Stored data
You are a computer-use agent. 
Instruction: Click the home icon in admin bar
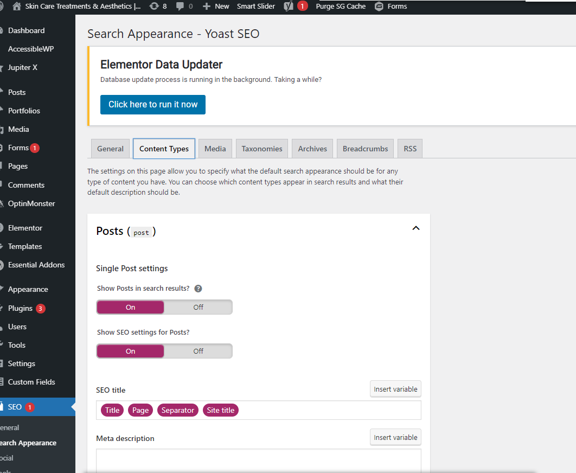[x=16, y=7]
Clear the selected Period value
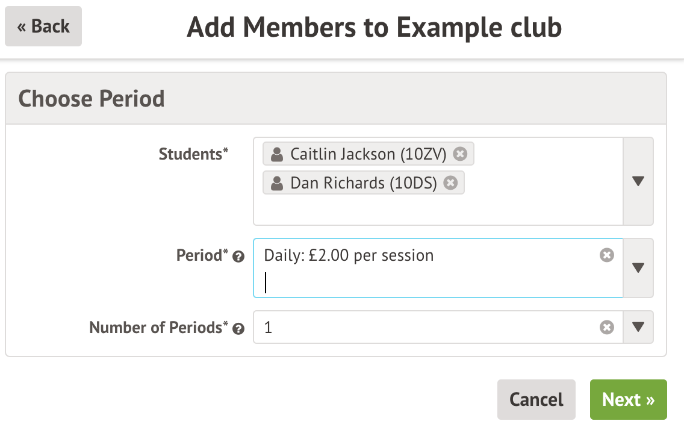Screen dimensions: 684x430 click(x=607, y=255)
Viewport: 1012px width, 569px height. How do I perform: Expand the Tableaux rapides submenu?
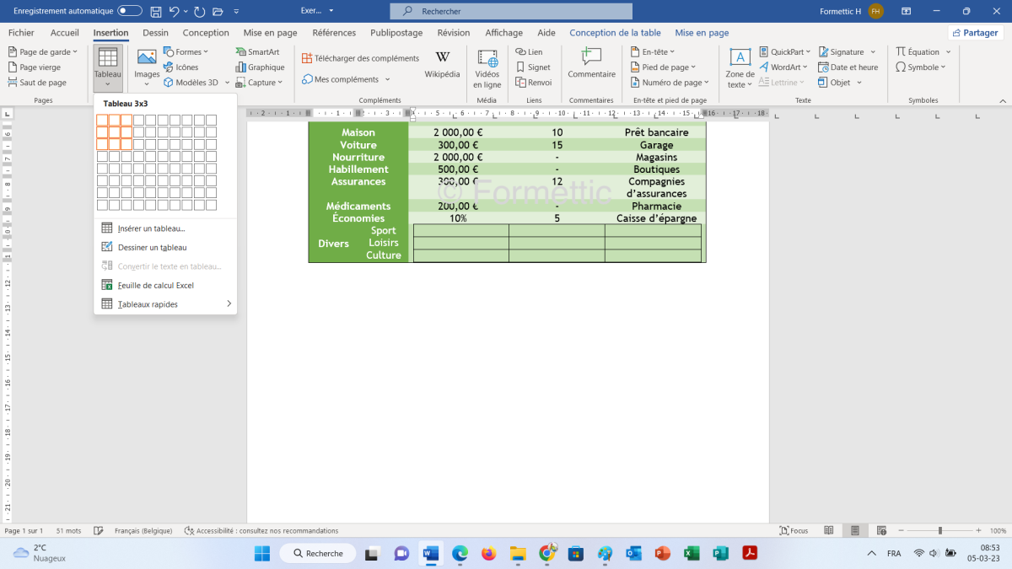165,304
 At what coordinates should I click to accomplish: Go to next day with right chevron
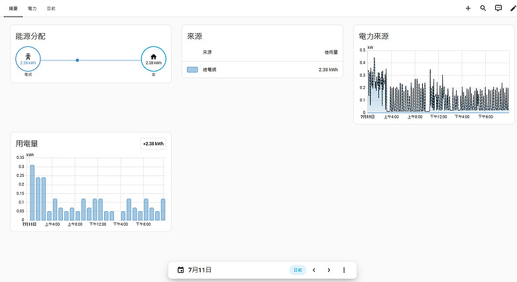point(329,270)
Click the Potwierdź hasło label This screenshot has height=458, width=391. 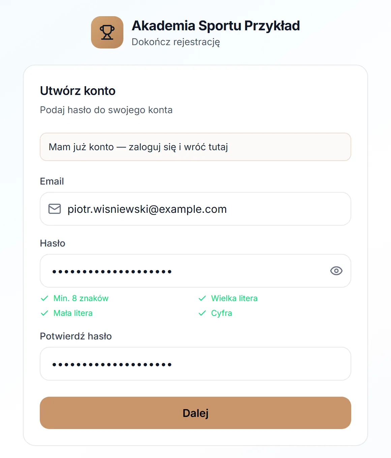[x=76, y=336]
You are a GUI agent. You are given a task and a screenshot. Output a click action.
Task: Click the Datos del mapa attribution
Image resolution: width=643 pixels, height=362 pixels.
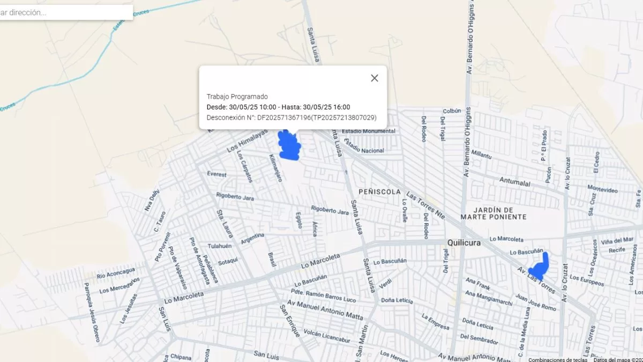(617, 359)
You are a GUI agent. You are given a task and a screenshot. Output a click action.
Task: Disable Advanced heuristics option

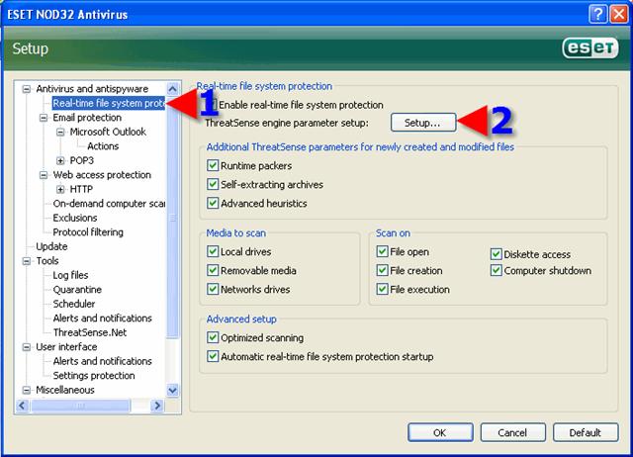tap(213, 204)
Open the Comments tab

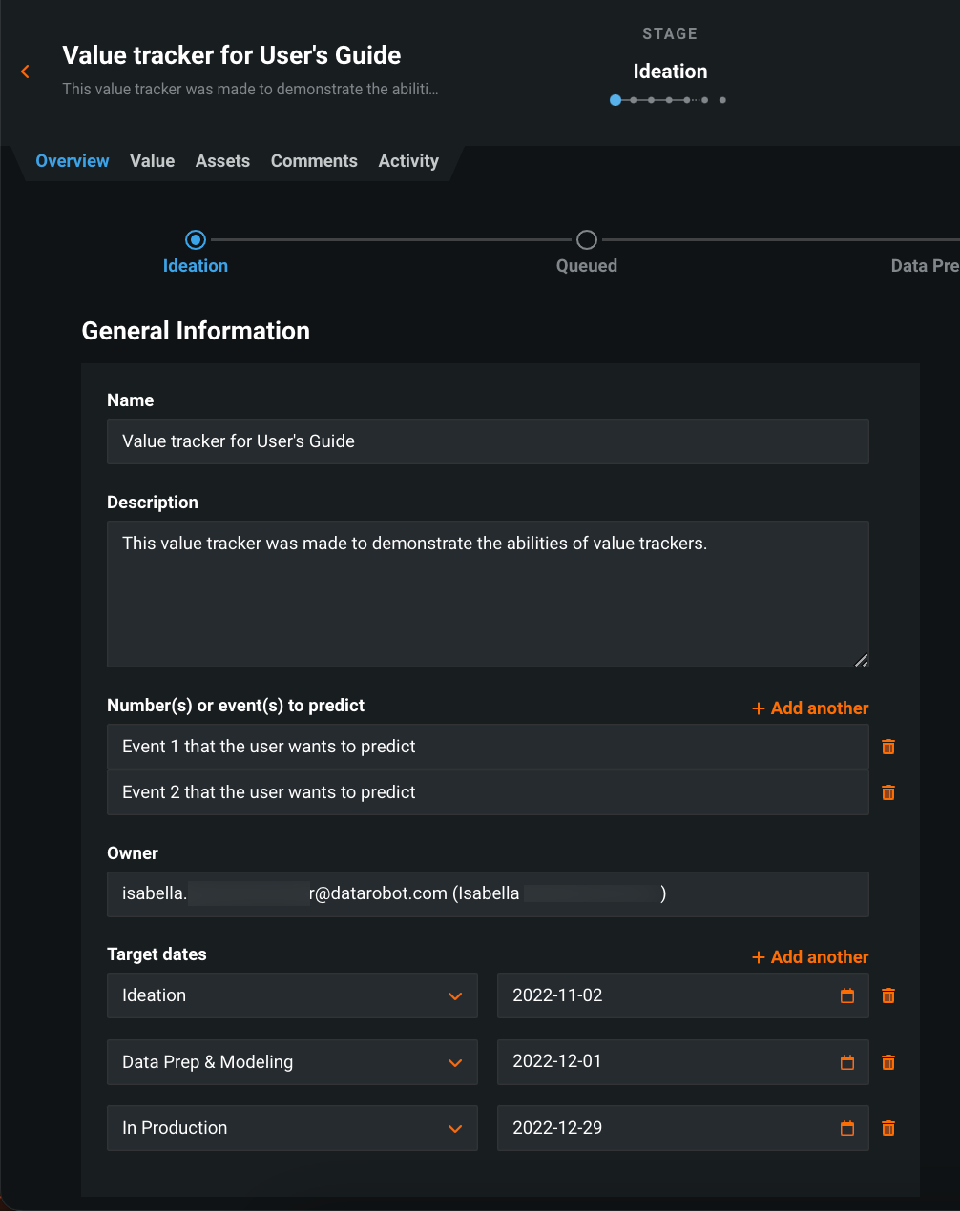pos(314,161)
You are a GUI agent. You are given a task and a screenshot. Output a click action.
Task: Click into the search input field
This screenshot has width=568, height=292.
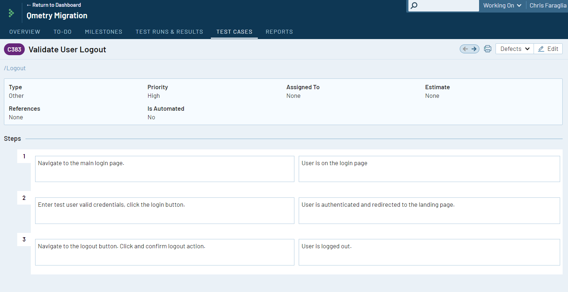point(448,5)
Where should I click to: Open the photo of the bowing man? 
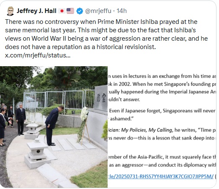pyautogui.click(x=54, y=127)
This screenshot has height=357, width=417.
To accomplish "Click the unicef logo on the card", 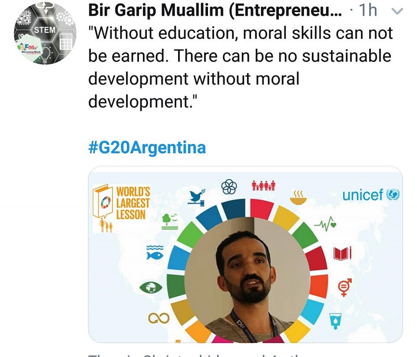I will pyautogui.click(x=371, y=195).
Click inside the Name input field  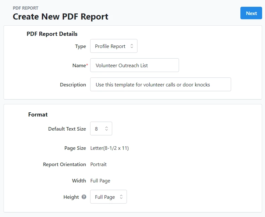(134, 65)
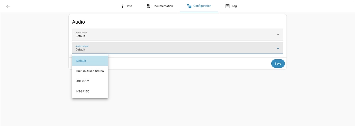Viewport: 355px width, 126px height.
Task: Open the Audio input select field
Action: point(175,35)
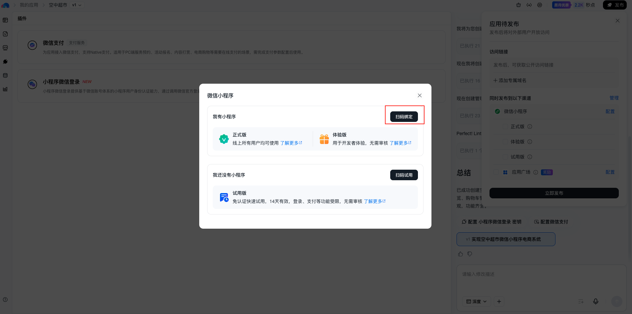The width and height of the screenshot is (632, 314).
Task: Click the 扫码试用 button
Action: 404,175
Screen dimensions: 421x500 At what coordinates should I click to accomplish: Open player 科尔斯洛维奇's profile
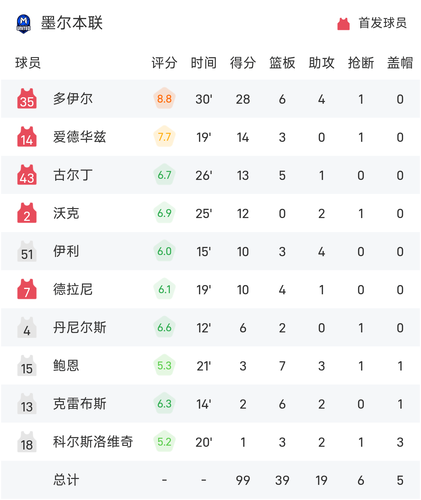[93, 442]
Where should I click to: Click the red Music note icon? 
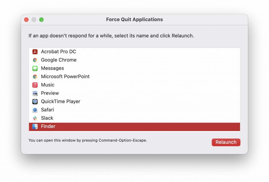tap(35, 85)
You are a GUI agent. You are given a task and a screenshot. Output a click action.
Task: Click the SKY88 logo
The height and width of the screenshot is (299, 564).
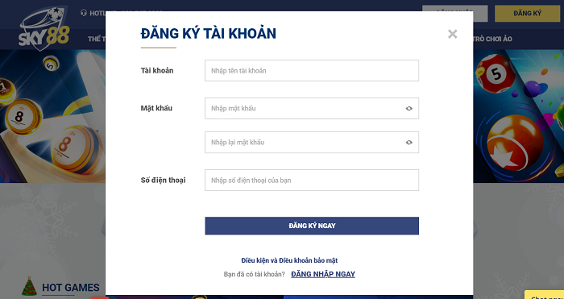click(44, 28)
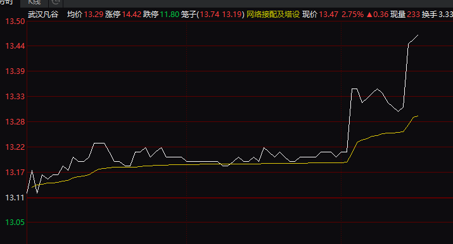Switch to the K线 chart tab

34,3
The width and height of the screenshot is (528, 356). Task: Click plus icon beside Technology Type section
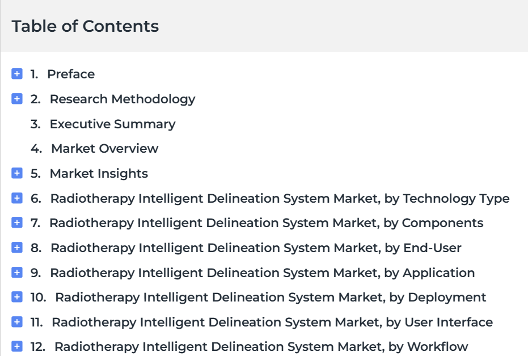tap(17, 198)
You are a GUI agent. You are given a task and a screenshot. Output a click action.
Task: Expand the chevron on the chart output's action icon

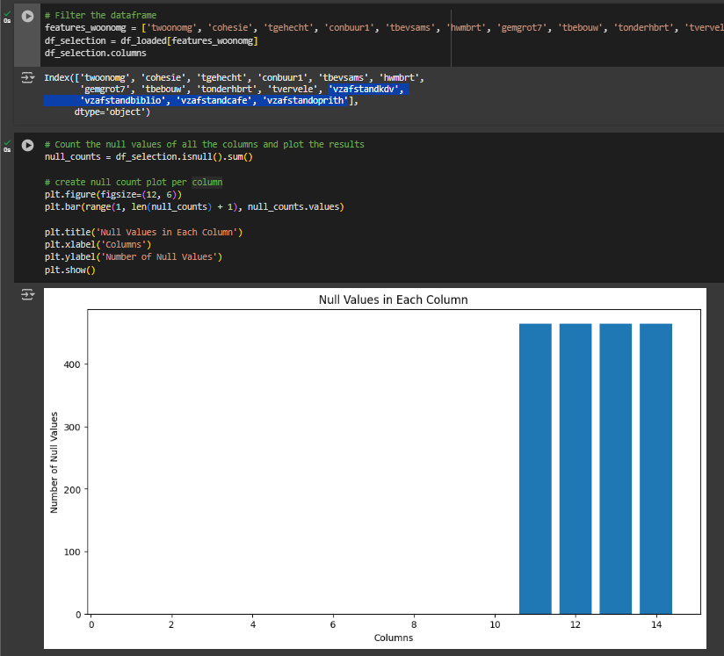pos(33,294)
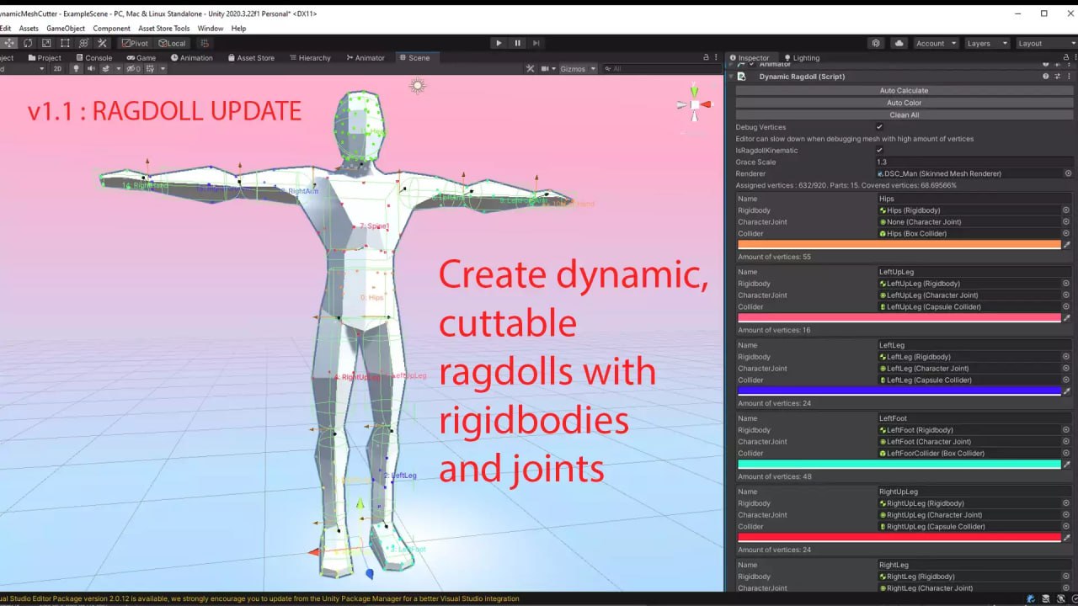Open the Layout dropdown
This screenshot has height=606, width=1078.
(x=1045, y=43)
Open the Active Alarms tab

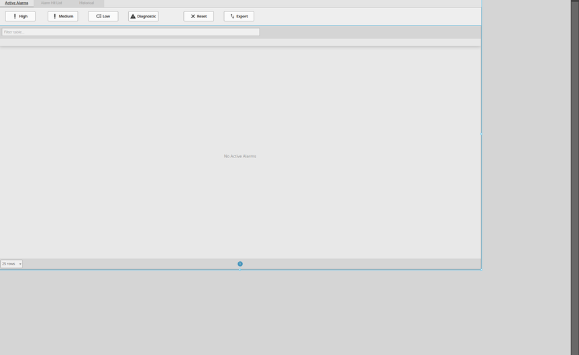pos(17,3)
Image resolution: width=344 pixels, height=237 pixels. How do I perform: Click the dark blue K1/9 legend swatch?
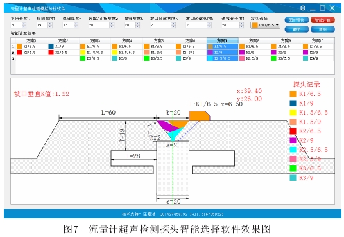pos(293,103)
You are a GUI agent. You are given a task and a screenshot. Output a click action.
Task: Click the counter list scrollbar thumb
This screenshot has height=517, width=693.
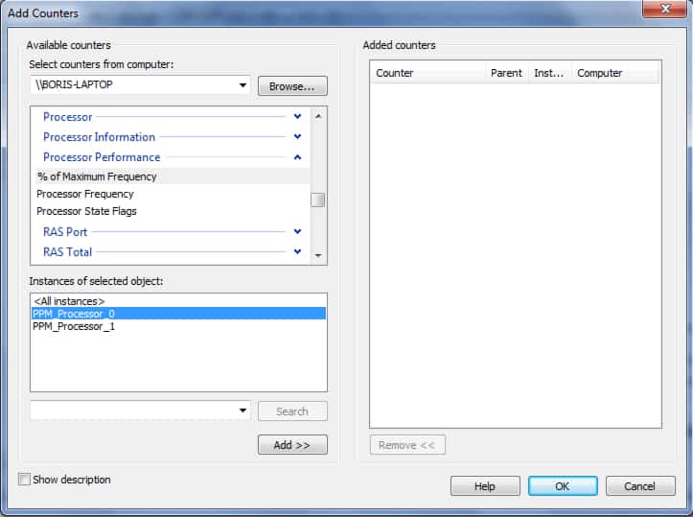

### [PROBLEM REQUIREMENTS]
Repeat, exactly and with no pictures, each line from the line that holds "Open the Active Alarms tab" through the last line of the records above.

### [EXERCISE OUTPUT]
Open the Active Alarms tab

pos(17,3)
Image resolution: width=344 pixels, height=237 pixels. How do I perform: Click the dark blue K1/9 legend swatch?
pos(293,103)
You are a GUI agent. You are given a task and a screenshot. Output a click action.
Task: Click the counter list scrollbar thumb
This screenshot has height=517, width=693.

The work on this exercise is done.